Мой следователь ничего не применял ко мне, кроме бессонницы, лжи и запугивания — методов совершенно законных. Поэтому он не нуждался, как из перестраховки делают нашкодившие следователи, подсовывать мне при 206-й статье и подписку о неразглашении: что я, имярек, обязуюсь под страхом уголовного наказания (неизвестно какой статьи) никогда никому не рассказывать о методах ведения моего следствия.

В некоторых областных управлениях НКВД это мероприятие проводилось серийно: отпечатанная подписка о неразглашении подсовывалась арестанту вместе с приговором ОСО. (И ещё потом при освобождении из лагеря — подписку, что никому не будет рассказывать о лагерных порядках.)

И что же? Наша привычка к покорности, наша согнутая (или сломленная) спина не давали нам ни отказаться, ни возмутиться этим бандитским методом хоронить концы.

Мы утеряли меру свободы. Нам нечем определить, где она начинается и где кончается. С нас берут, берут, берут эти нескончаемые подписки о неразглашении все, кому не лень.

Мы уже не уверены: имеем ли мы право рассказывать о событиях своей собственной жизни?

Глава 4

Голубые канты

Во всей этой протяжке между шестерёнок великого Ночного Заведения, где перемалывается наша душа, а уж мясо свисает, как лохмотья оборванца, — мы слишком страдаем, углублены в свою боль слишком, чтобы взглядом просвечивающим и пророческим посмотреть на бледных ночных катов, терзающих нас. Внутреннее переполнение горя затопляет нам глаза — а то какие бы мы были историки для наших мучителей! — сами-то себя они во плоти не опишут.
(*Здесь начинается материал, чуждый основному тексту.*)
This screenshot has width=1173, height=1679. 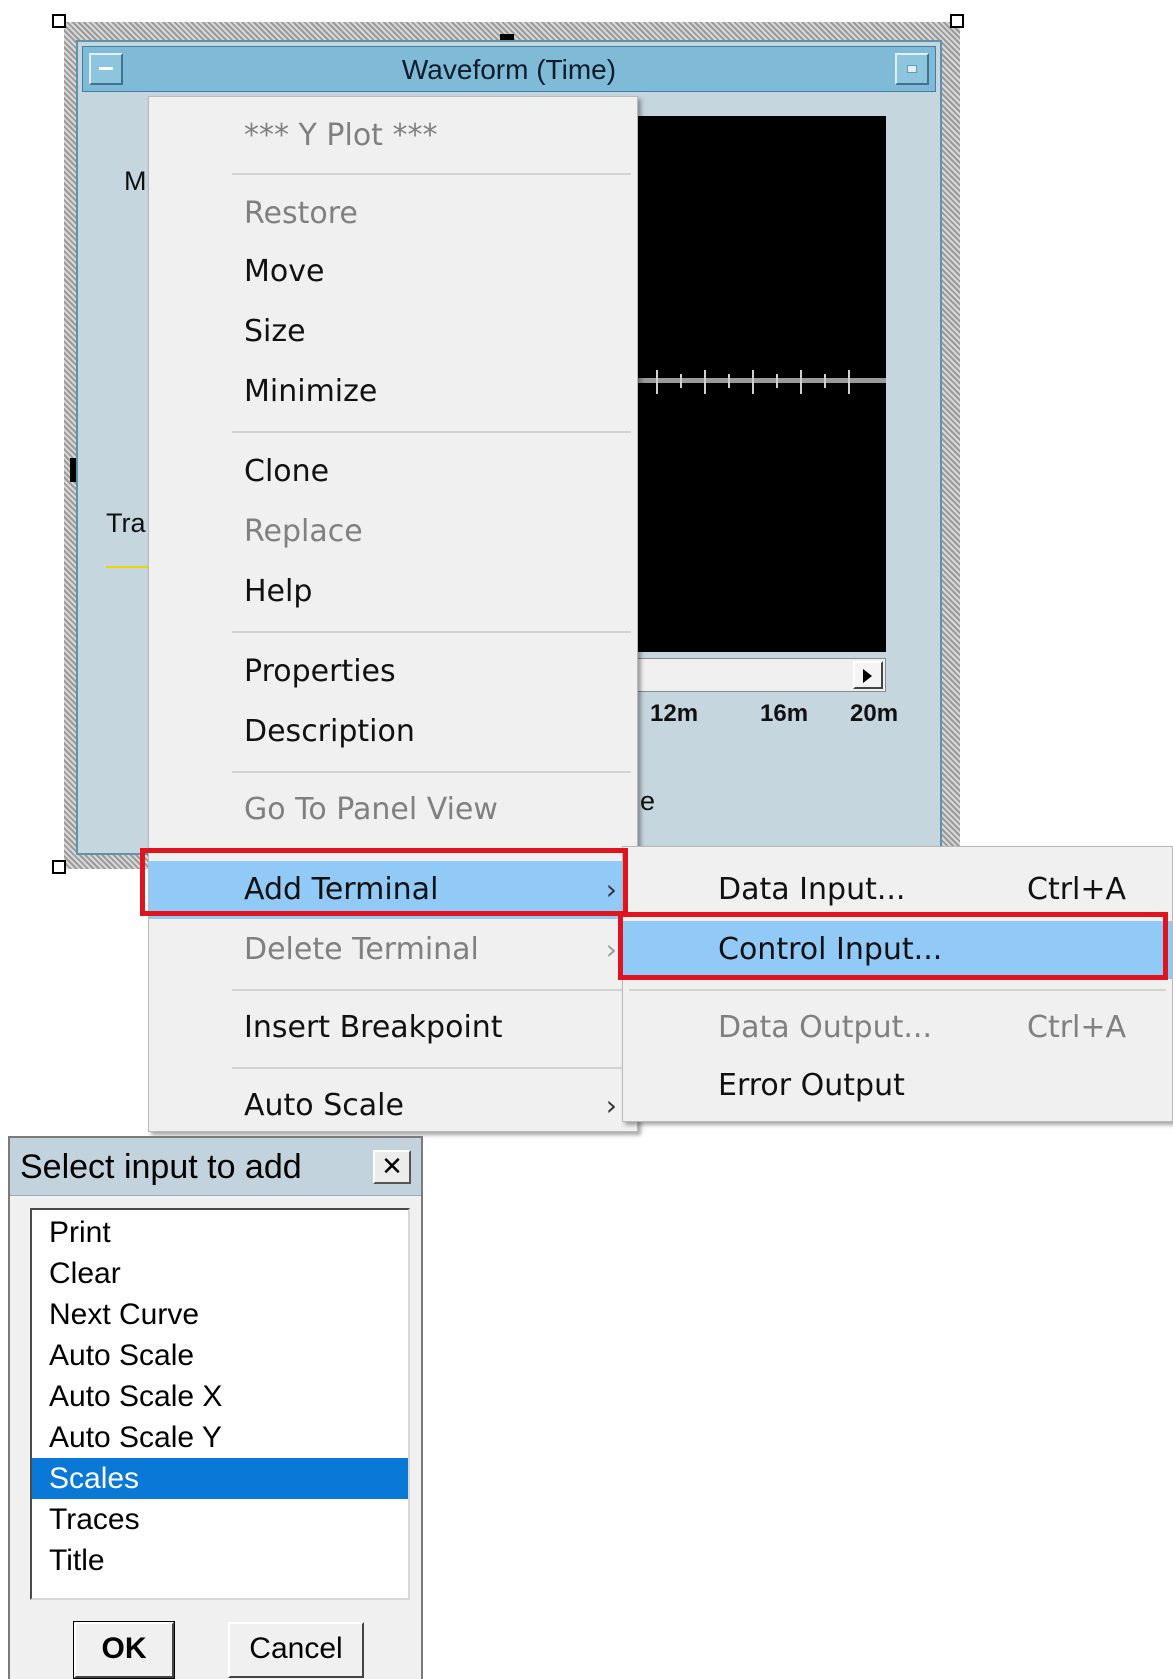 I want to click on annotation-box-control-input, so click(x=893, y=946).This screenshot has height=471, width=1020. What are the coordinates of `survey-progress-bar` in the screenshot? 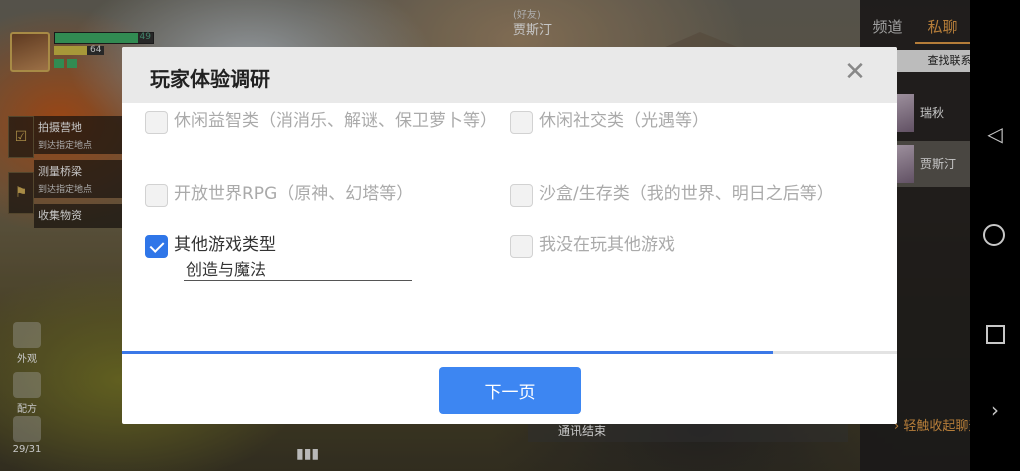 It's located at (510, 352).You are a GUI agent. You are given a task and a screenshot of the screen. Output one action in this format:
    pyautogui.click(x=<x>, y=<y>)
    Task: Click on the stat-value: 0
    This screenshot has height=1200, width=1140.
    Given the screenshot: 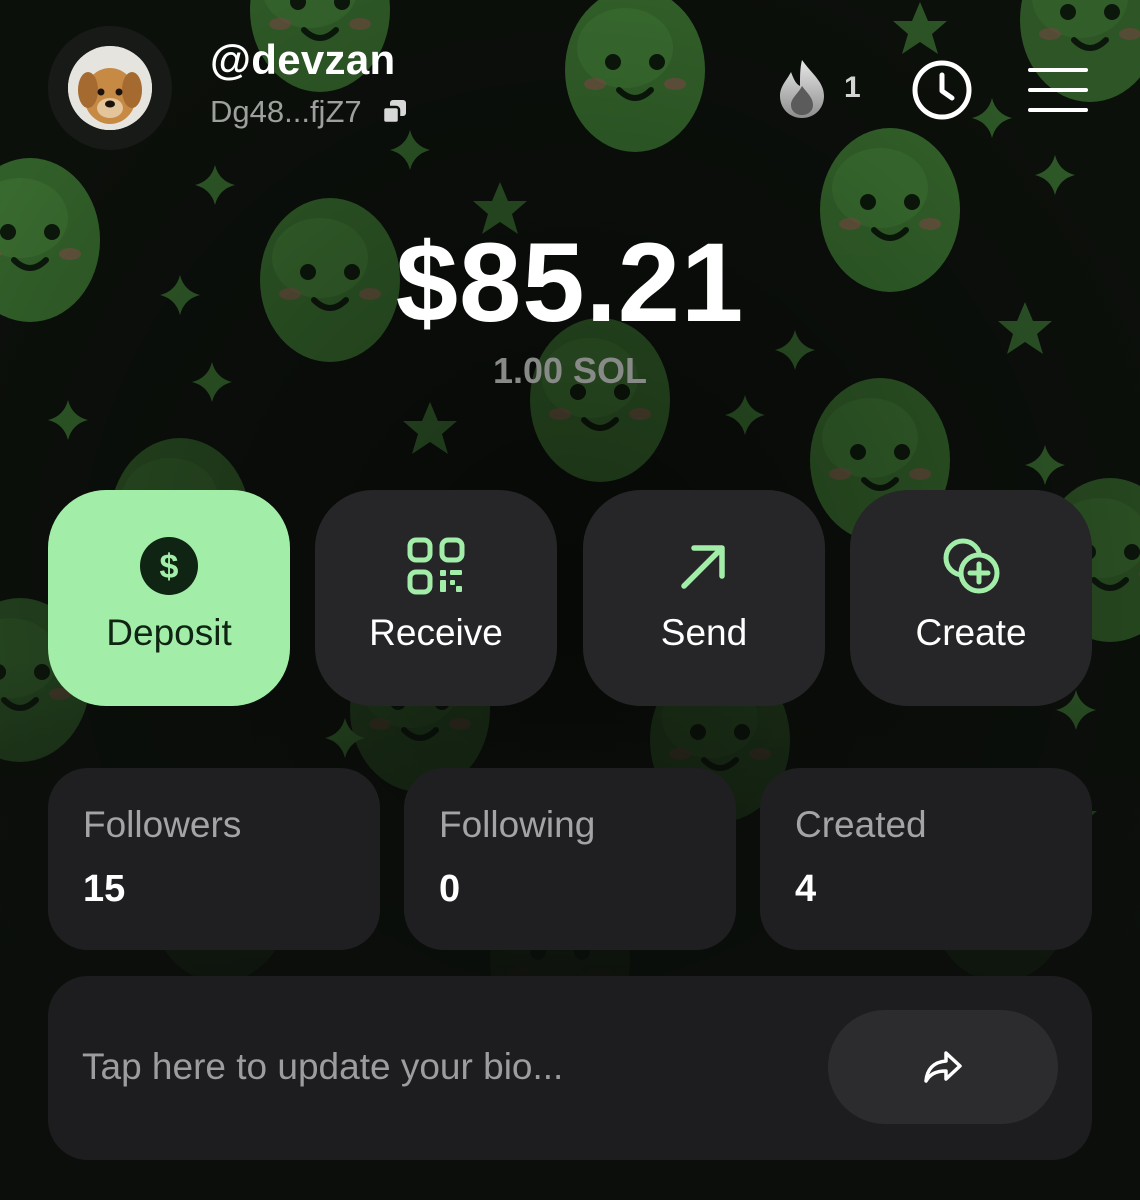 What is the action you would take?
    pyautogui.click(x=450, y=889)
     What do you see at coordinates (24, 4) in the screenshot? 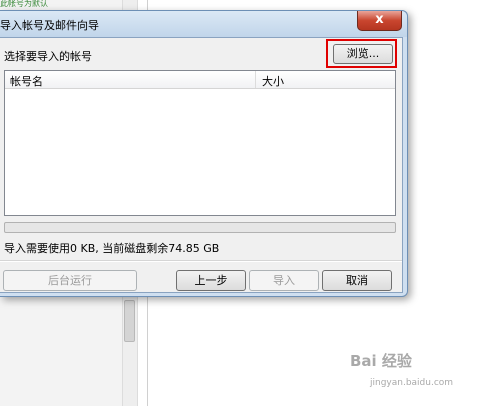
I see `background-top-text: 此帐号为默认` at bounding box center [24, 4].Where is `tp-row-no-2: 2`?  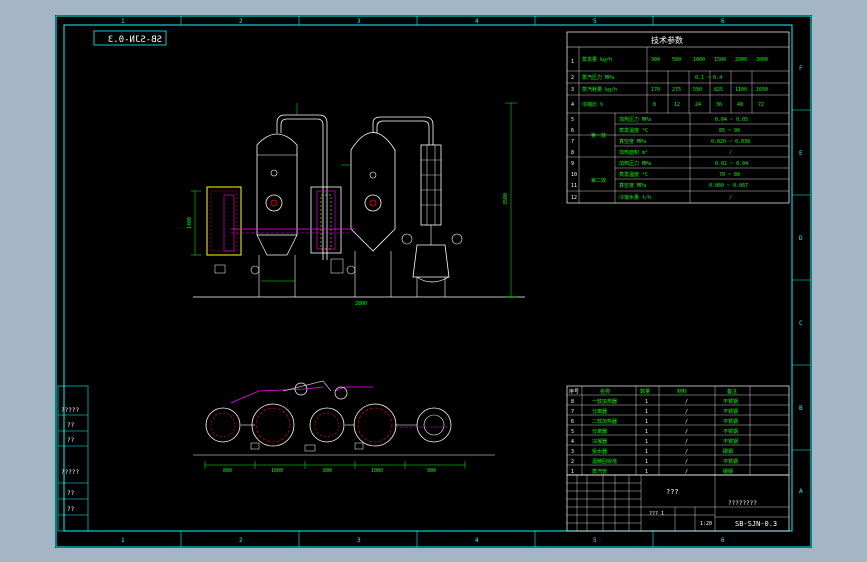
tp-row-no-2: 2 is located at coordinates (572, 78).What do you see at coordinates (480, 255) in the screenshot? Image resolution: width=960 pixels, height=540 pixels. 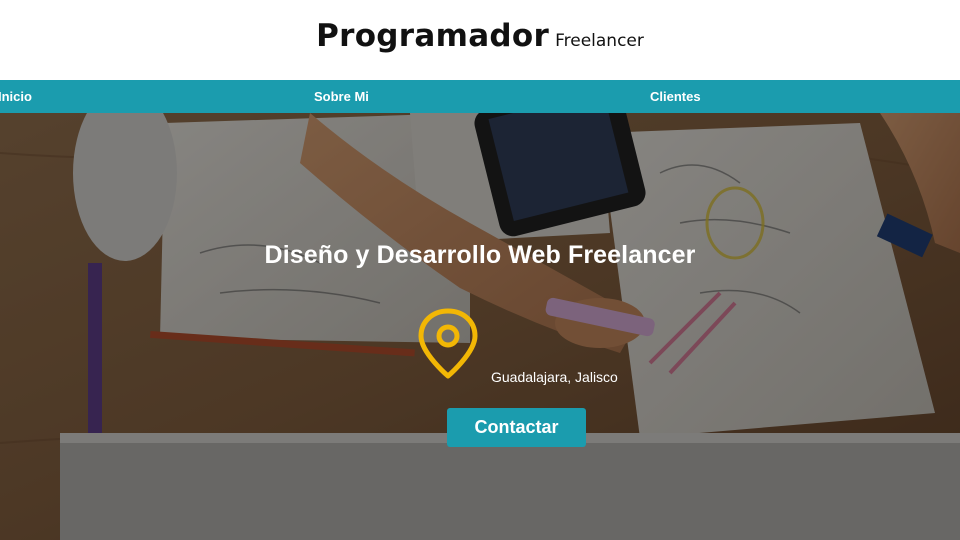 I see `hero-title: Diseño y Desarrollo Web Freelancer` at bounding box center [480, 255].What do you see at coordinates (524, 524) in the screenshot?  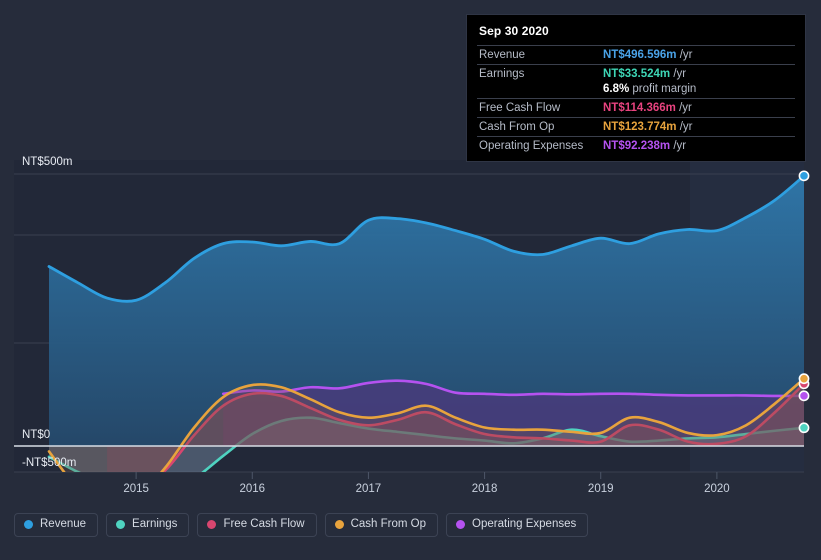 I see `legend-item-label: Operating Expenses` at bounding box center [524, 524].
Но увы: всякий бывший арестант подробно вспомнит о своём следствии, как давили на него и какую мразь выдавили, — а следователя часто он и фамилии не помнит, не то чтобы задуматься об этом человеке о самом. Так и я о любом сокамернике могу вспомнить интересней и больше, чем о капитане госбезопасности Езепове, против которого я немало высидел в кабинете вдвоём.